* _Work instructions_
Convert the material below into a JSON list of strings, one string per line, with blank lines omitted. Leave the pictures out of the result.

* _Data shown_
━━━━
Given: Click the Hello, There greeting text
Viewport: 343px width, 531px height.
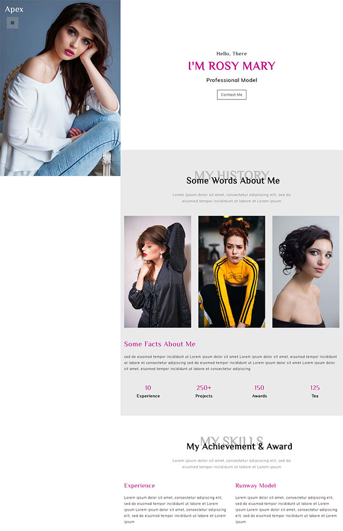Looking at the screenshot, I should point(232,53).
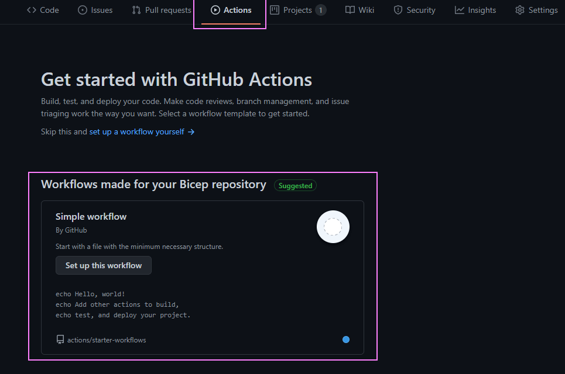Click the Issues circle icon

coord(83,10)
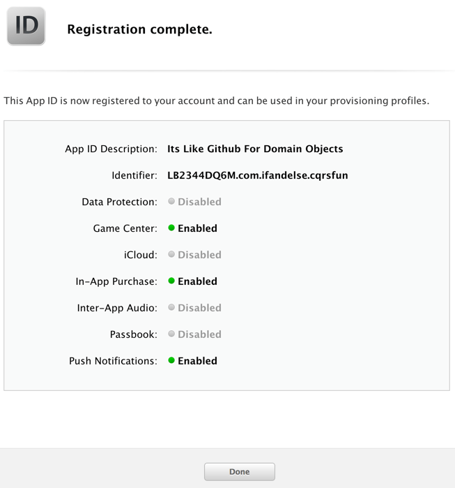Click the gray Inter-App Audio status dot
Image resolution: width=455 pixels, height=488 pixels.
(x=171, y=307)
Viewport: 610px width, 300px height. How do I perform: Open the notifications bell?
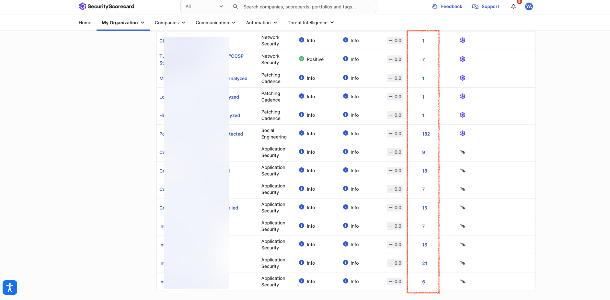(513, 7)
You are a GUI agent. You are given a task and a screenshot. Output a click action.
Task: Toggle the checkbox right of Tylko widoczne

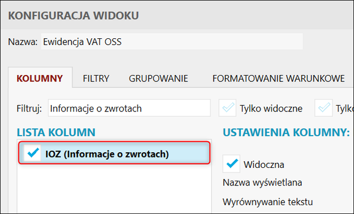click(325, 108)
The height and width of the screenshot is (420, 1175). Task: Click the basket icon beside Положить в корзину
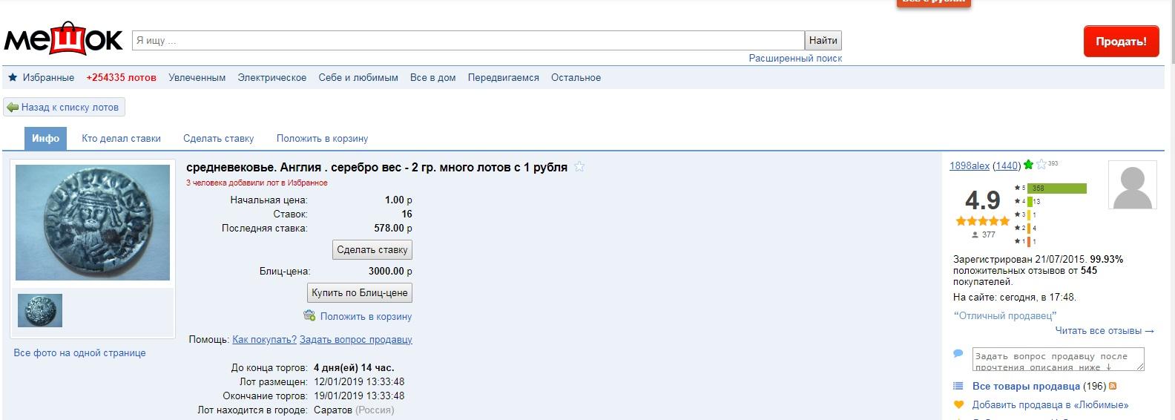[309, 315]
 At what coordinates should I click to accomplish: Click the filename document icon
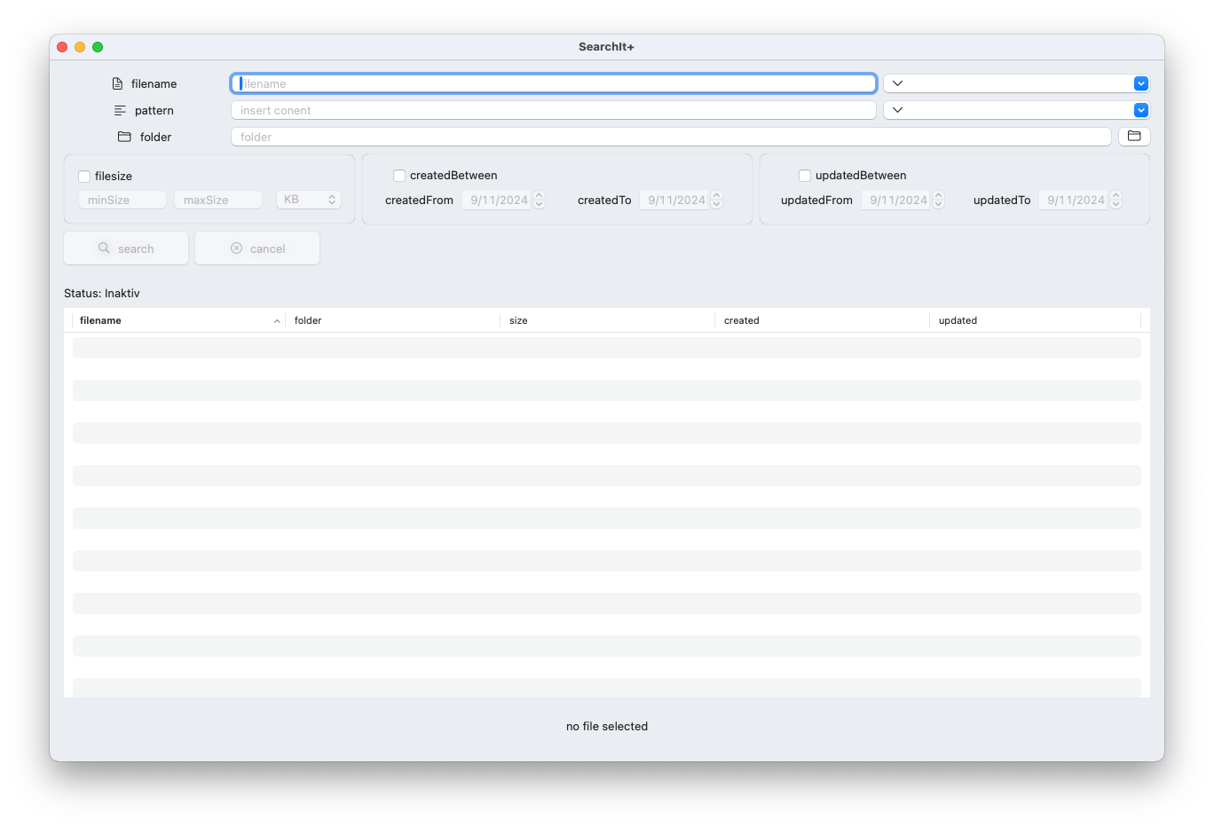click(117, 83)
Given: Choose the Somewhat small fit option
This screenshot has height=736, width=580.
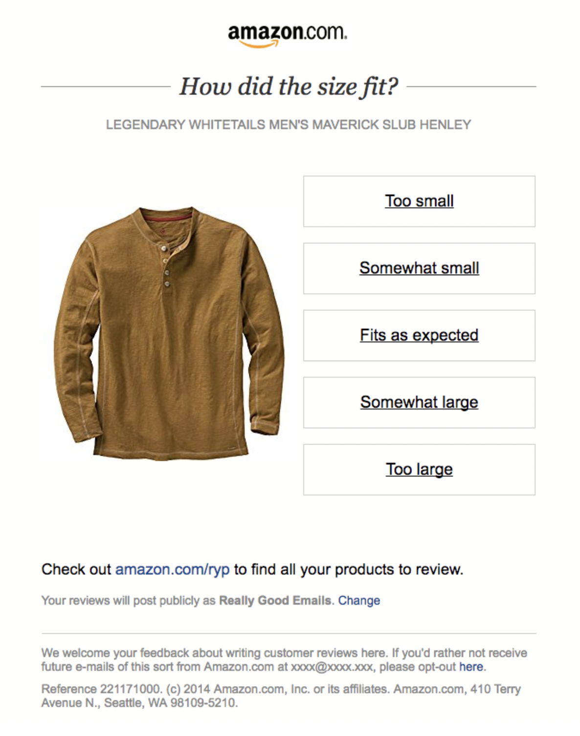Looking at the screenshot, I should click(419, 268).
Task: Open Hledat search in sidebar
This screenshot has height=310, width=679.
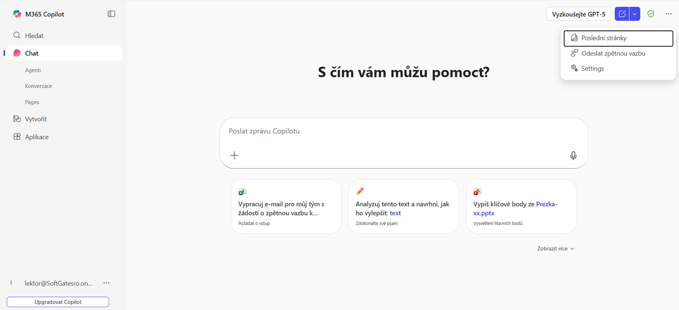Action: tap(34, 36)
━━━━
* _Reply to the task_
[
  "Given: Click the Hello, There greeting text",
  "Viewport: 343px width, 531px height.",
  "Looking at the screenshot, I should point(232,53).",
  "Click the Issues circle icon",
  "coord(83,10)",
  "Click the gray Inter-App Audio status dot",
  "Image resolution: width=455 pixels, height=488 pixels.",
  "(x=171, y=307)",
  "Viewport: 610px width, 300px height. How do I perform: Open the notifications bell?",
  "(513, 7)",
  "You are a GUI agent. You are given a task and a screenshot. Output a click action.",
  "Task: Toggle the checkbox right of Tylko widoczne",
  "click(325, 108)",
  "The height and width of the screenshot is (420, 1175). Task: Click the basket icon beside Положить в корзину",
  "[309, 315]",
  " At what coordinates should I click to accomplish: Click the filename document icon",
  "click(117, 83)",
  "Given: Choose the Somewhat small fit option",
  "This screenshot has height=736, width=580.",
  "Looking at the screenshot, I should click(419, 268).",
  "Task: Open Hledat search in sidebar",
  "This screenshot has height=310, width=679.",
  "Action: tap(34, 36)"
]